▸ Task brief:
Leave the pictures out and quote only the lines from the one with "Expand the forward history dropdown arrow" down to the end of the listing below.

*** Data for this exercise ***

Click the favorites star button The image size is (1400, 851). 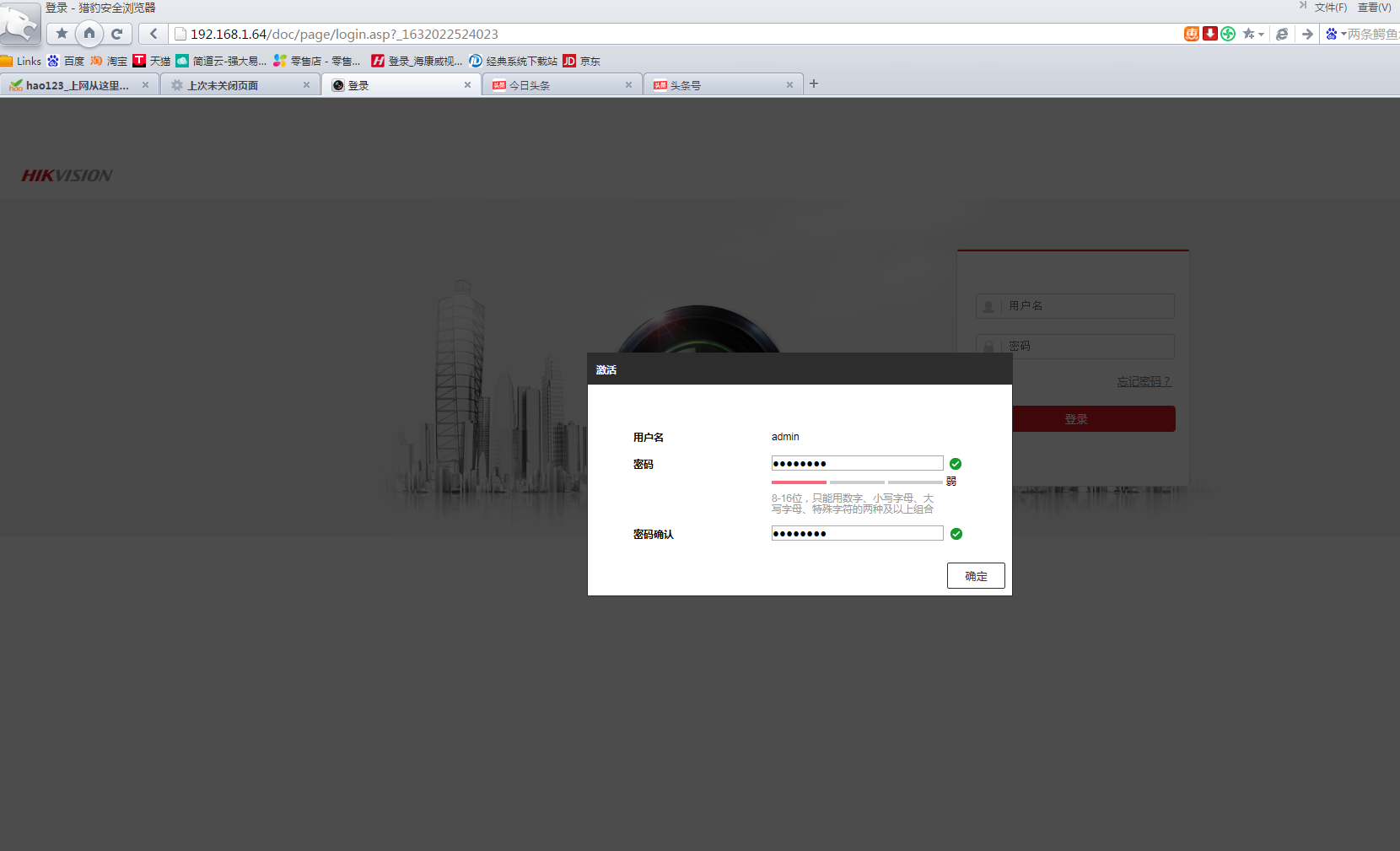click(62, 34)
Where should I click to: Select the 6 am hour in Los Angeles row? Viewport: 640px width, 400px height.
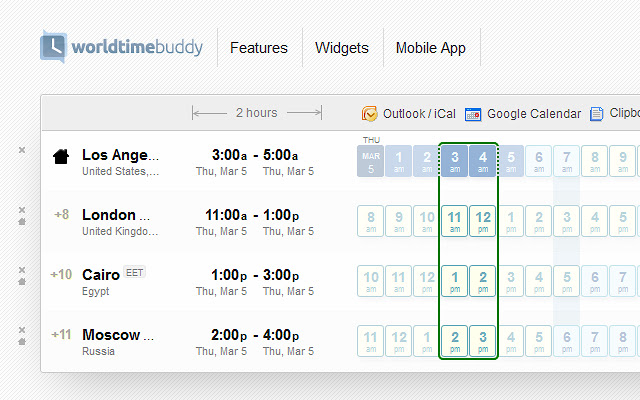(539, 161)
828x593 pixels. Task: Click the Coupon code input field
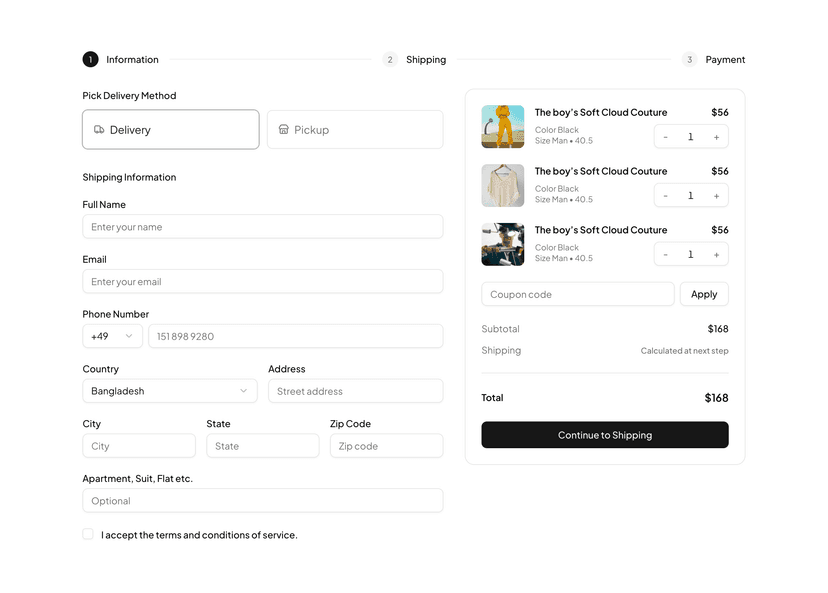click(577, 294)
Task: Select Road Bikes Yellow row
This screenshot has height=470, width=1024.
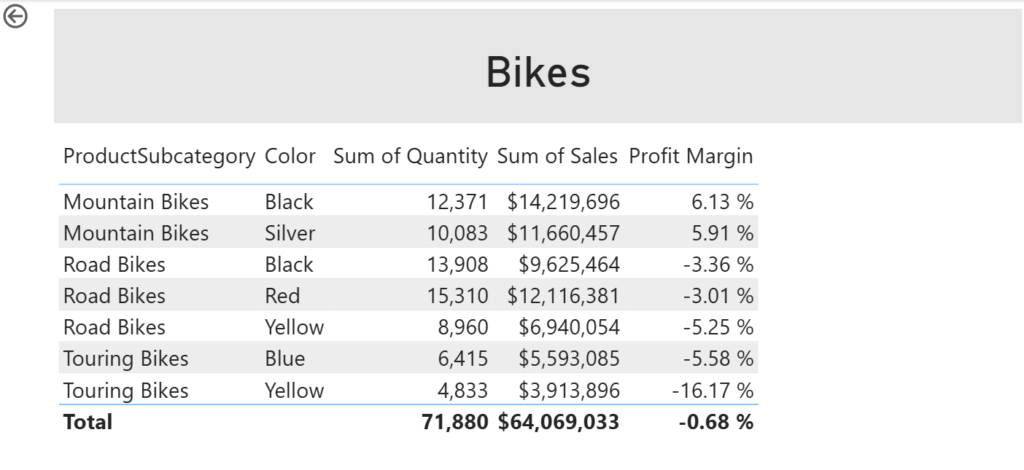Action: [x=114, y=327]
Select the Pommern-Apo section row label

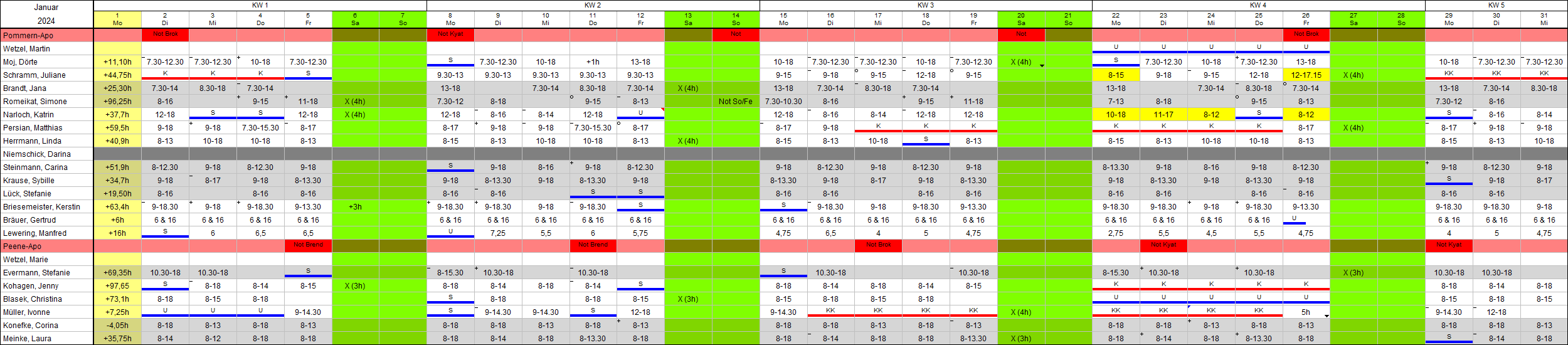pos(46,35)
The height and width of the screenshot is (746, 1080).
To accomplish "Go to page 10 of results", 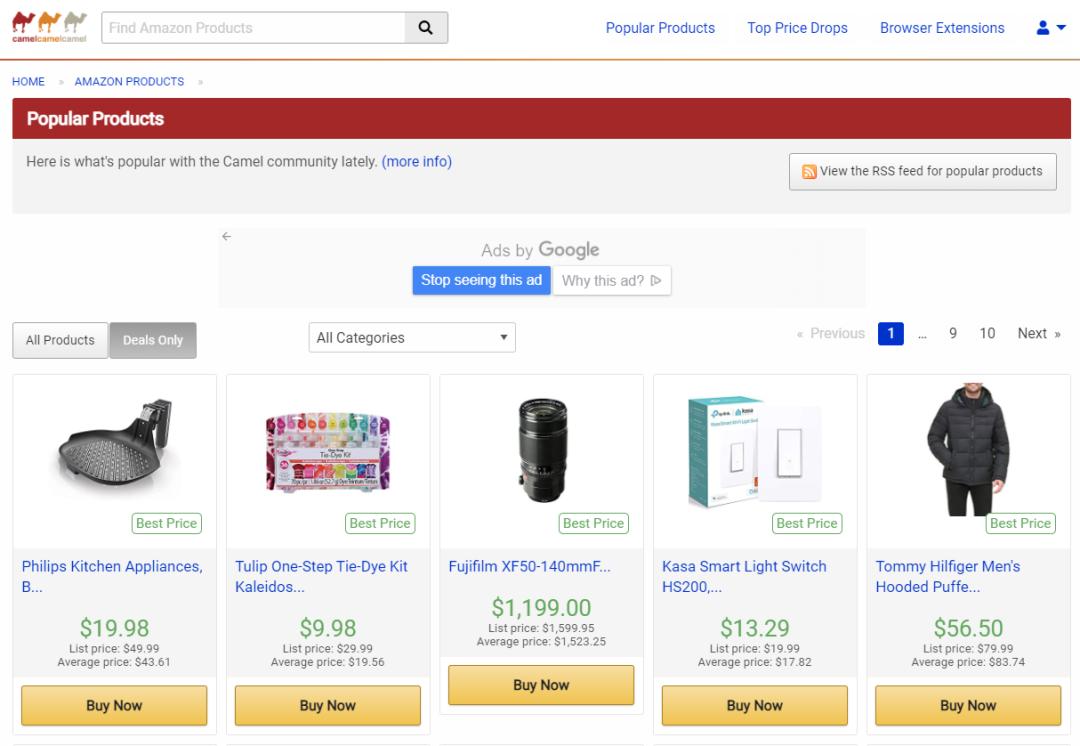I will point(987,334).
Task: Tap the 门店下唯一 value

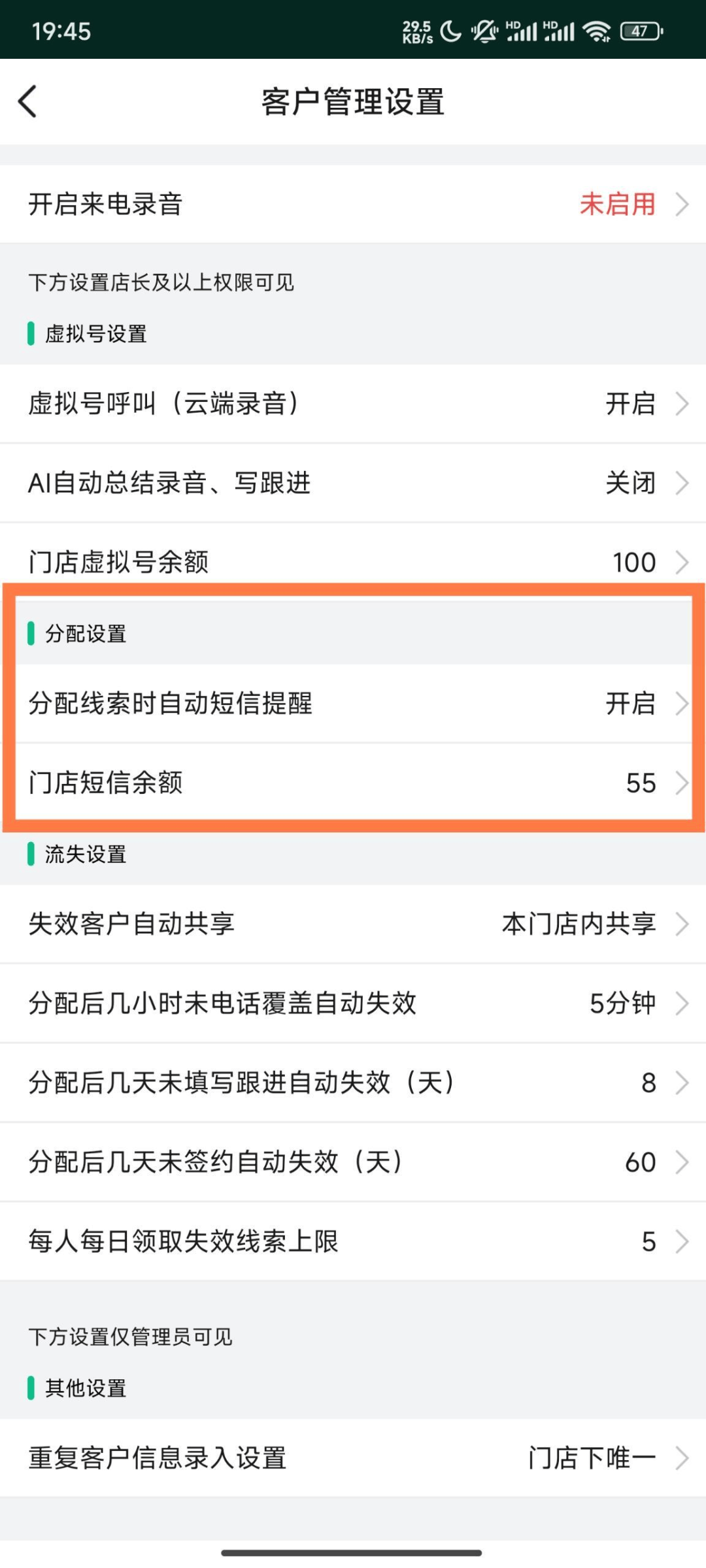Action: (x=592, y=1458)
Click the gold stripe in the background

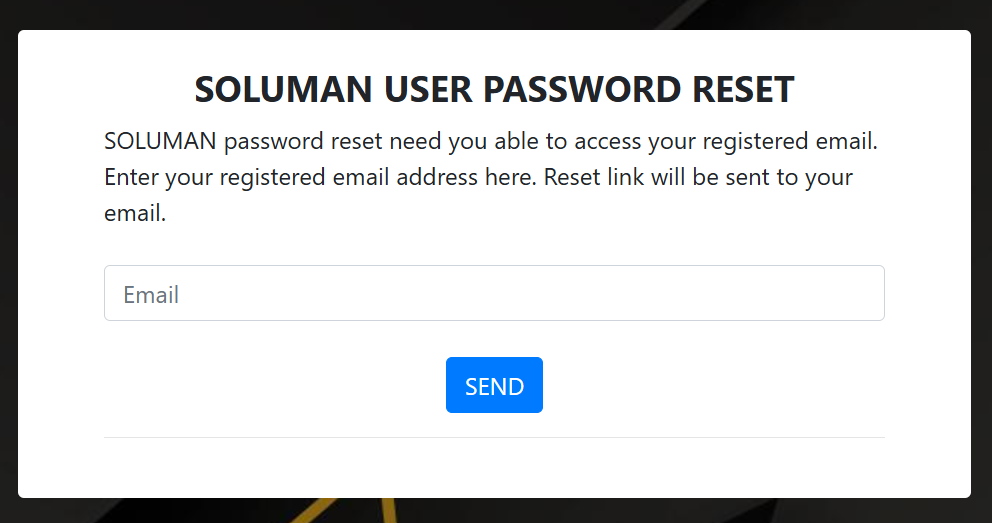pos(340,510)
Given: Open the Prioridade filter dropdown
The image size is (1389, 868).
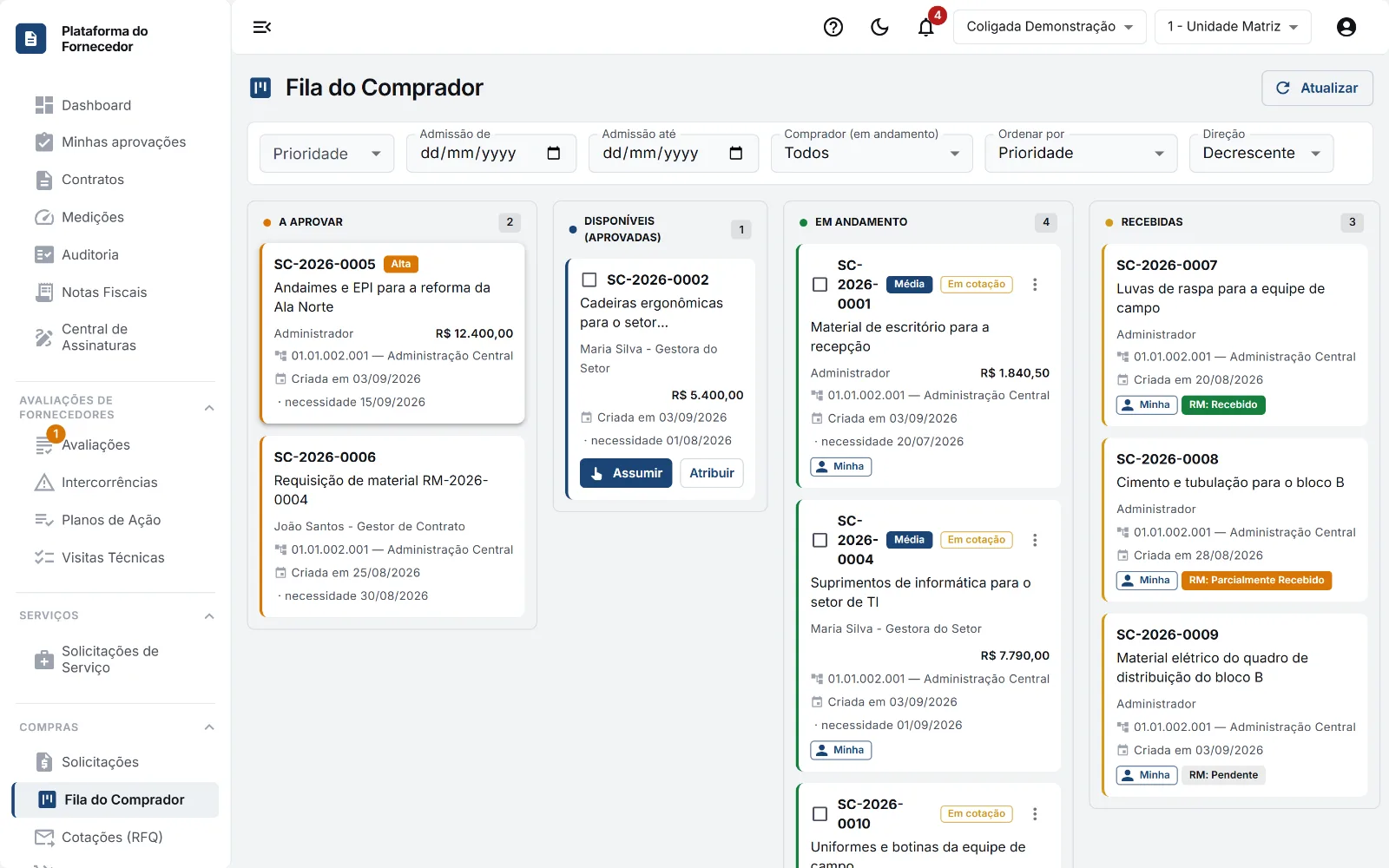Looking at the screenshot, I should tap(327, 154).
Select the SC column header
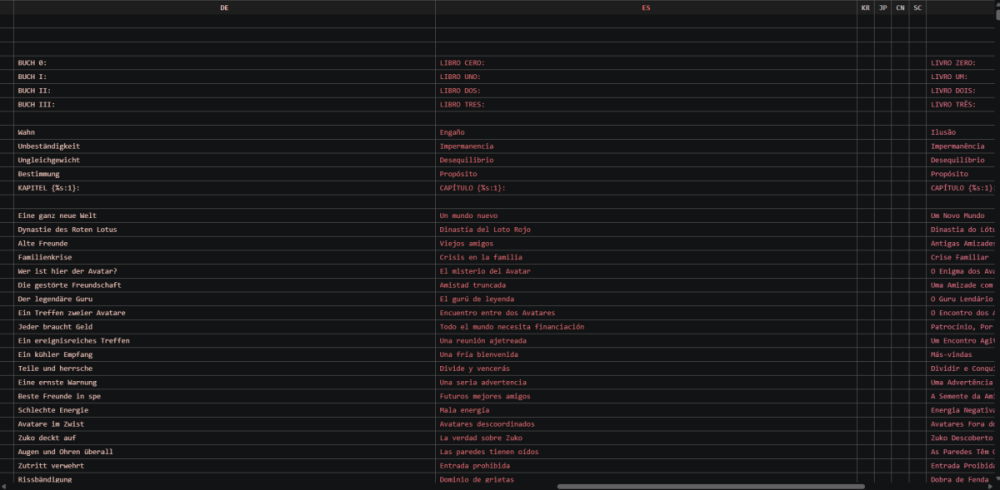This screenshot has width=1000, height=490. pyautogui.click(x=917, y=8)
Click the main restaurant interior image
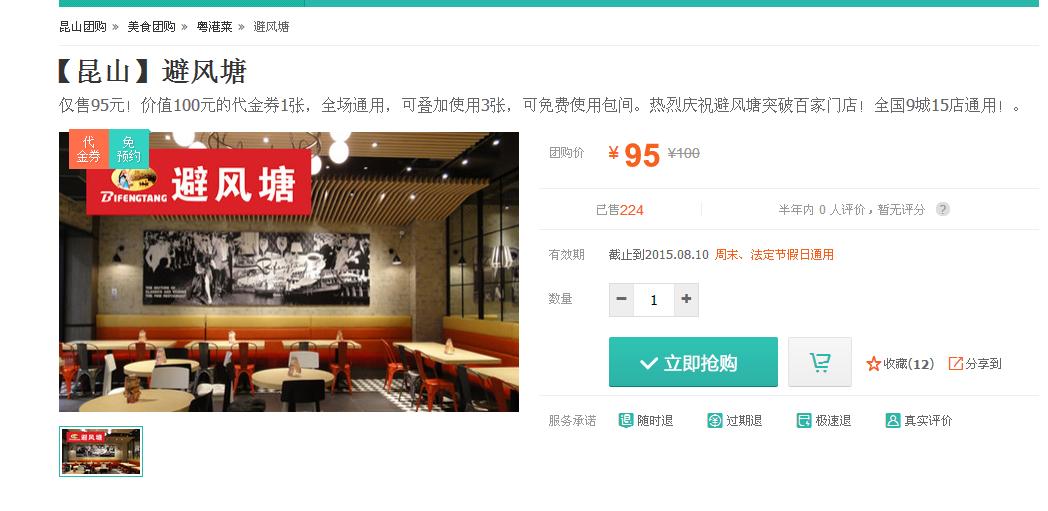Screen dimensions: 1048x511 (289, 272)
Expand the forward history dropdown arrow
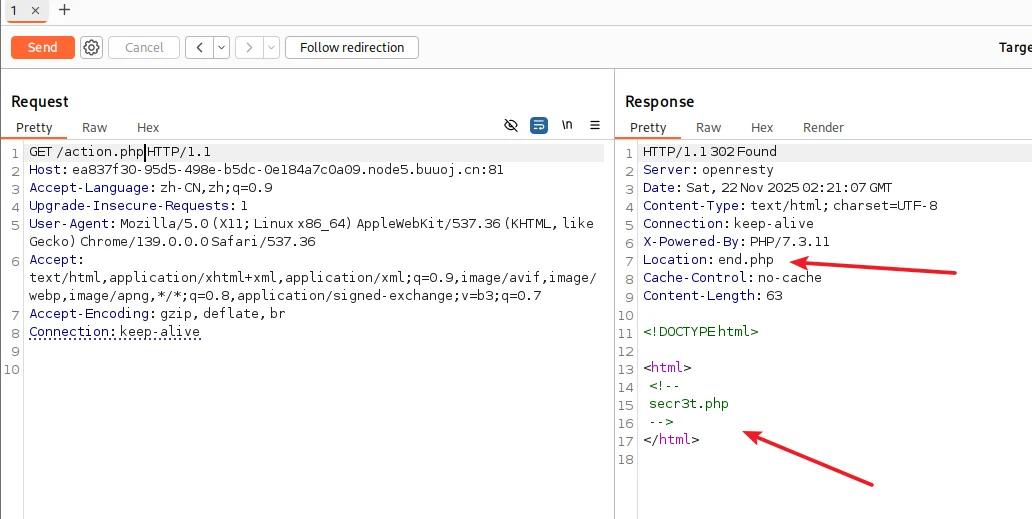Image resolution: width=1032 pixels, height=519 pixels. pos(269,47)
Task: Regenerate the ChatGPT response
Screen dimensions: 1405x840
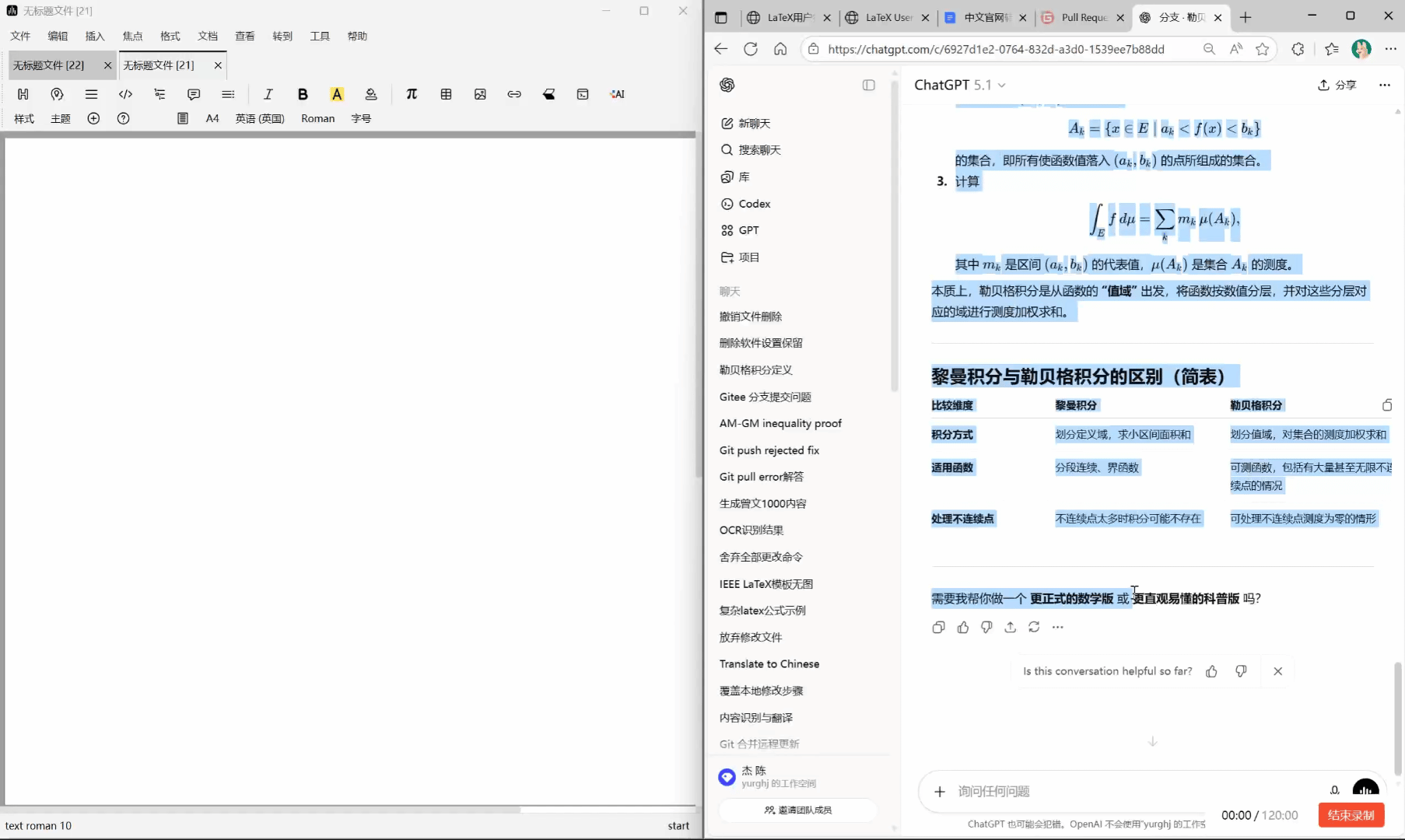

*** End of Data for this exercise ***

▸ Answer for this exercise:
Expand the forward history dropdown arrow
Image resolution: width=1032 pixels, height=519 pixels. pos(269,47)
Task: Regenerate the ChatGPT response
Screen dimensions: 1405x840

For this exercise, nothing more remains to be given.